There used to be a time when people were only exposed to the preaching of their own pastor and little else, Atkins said. But today, people are exposed to many other ministries through radio, television and the Internet.
Local pastors said the popularity of televangelists and their traveling ministries that sweep into town for a weekend doesn’t hurt local churches. But “some ministers are intimidated by them,” said Atkins, who takes his own crusade on the road each summer to cities where his television broadcasts are aired.
Dr. Roy Stauffer, pastor of Lindenwood Christian Church, said these visits can actually strengthen local churches.
Last year, his church sent a busload women to see Women of Faith in St. Louis and another 85 plan to attend The Pyramid event.
“This really speaks particularly to the younger generation of women as opposed to the traditional women’s organizations in the church which are transitioning or dying out,” Stauffer said. “Our women have never been so fired up.”
Women of Faith, advertised as the nation’s largest women’s conference, attracts women of all backgrounds for its soul-stirring testimonies by women for women. More than 2 million women have attended the conferences since they started in 1996.
Organizers are expecting 8,000 to 10,000 people for the two-day Great Adventure conference, which costs $69 ($59 each for groups of 10 or more).
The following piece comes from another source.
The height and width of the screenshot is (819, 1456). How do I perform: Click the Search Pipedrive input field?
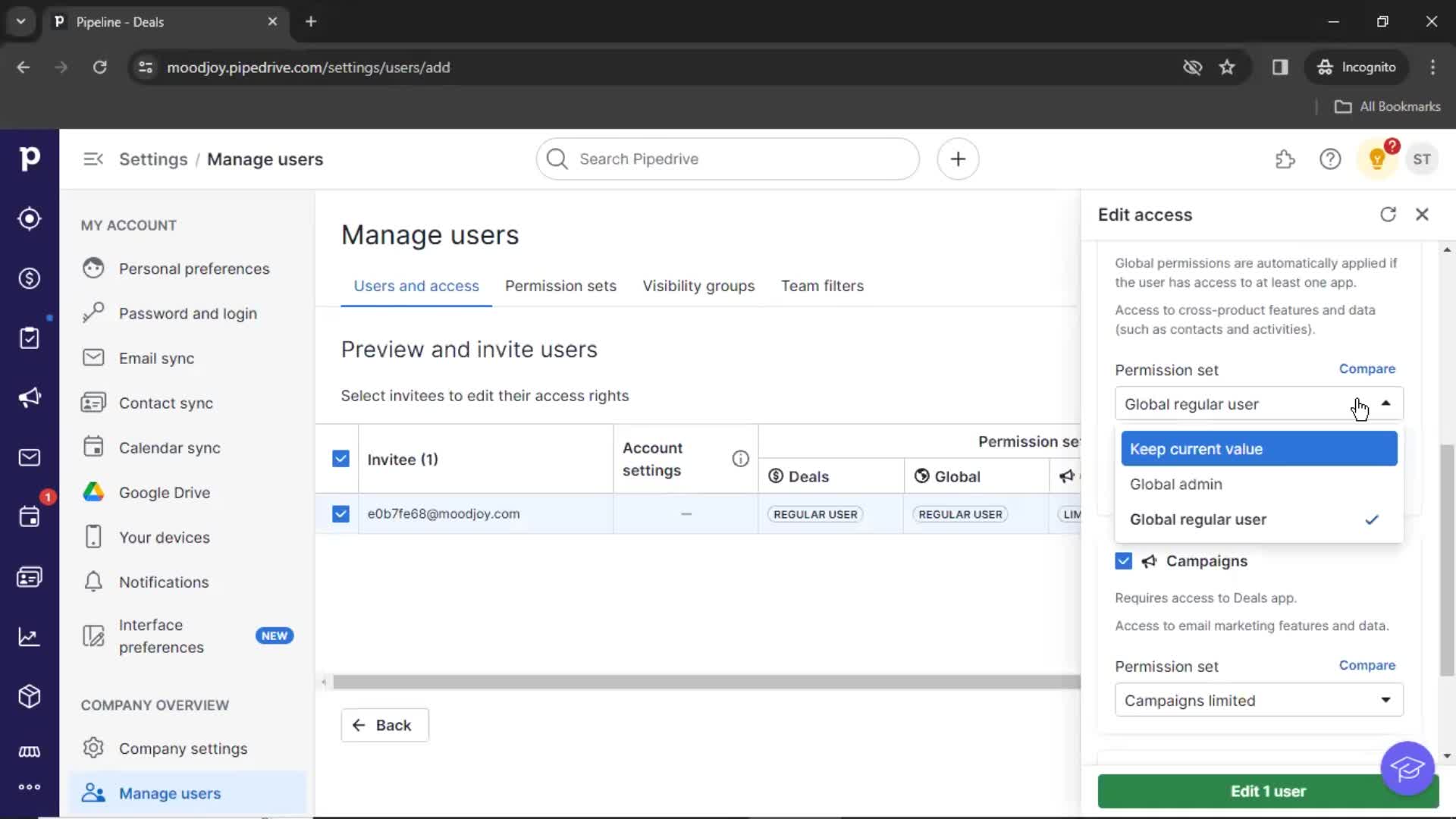click(x=728, y=159)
Women of Faith publicist Cari Weinberg said attendees have described it as a big slumber party where women go to “get a charge for their spiritual batteries.”
Patt Hardaway, who is in seminary and helps with the Lindenwood women’s ministry, went to see the production last summer in St. Louis.
“I wasn’t sure what I was going to think about it,” she recalled. “I just didn’t know if they were going to try to tell us what kind of woman you had to be or whatever.”
Instead, Hardaway and the other women laughed and cried together and came back rejuvenated.
“It was really just a sharing of experiences that women have in common . . . more than it is pounding you with doctrine or anything like that.”
But appearances by evangelists like Benny Hinn draw a mixed reaction.
Hinn is a charismatic televangelist known for his theatrical healing services. His animated gestures inspired Steve Martin’s portrayal of a faith healer in the movie Leap of Faith.
“People who go to see Benny Hinn are attracted to the ministry of healing, and that’s by faith,” said Atkins at Greater Imani. “Benny Hinn doesn’t heal anybody. If they do actually get healed it’s the Lord that heals them.”
Hinn has been the subject of numerous news articles and investigative news shows that have questioned his healing crusades and criticized him for failing to account for the money he raises on television and during crusades.
“He’s fleecing the faithful,” said Lindenwood’s Stauffer. “Think of the good that could be done with the millions and millions of dollars he makes probably weekly, the difference that could be made in the world and yet, he’s just racking it in with that rah-rah stuff he’s doing.
“Women of Faith? Good for the church. Benny Hinn? Nah.”
“He gets cheap shots all the times,” said Randel McCarty, pastor of Cathedral of Praise, one of the local host churches of Hinn’s Memphis crusade, which also will include a mass choir comprised of 600 singers from church choirs around the city.
McCarty said Women of Faith and Benny Hinn both ultimately help local churches.
“Our attendance will be up after these two venues come to town,” McCarty said. “Both of these venues are here, not for the building of individual kingdoms, but for the building of the body of Christ.”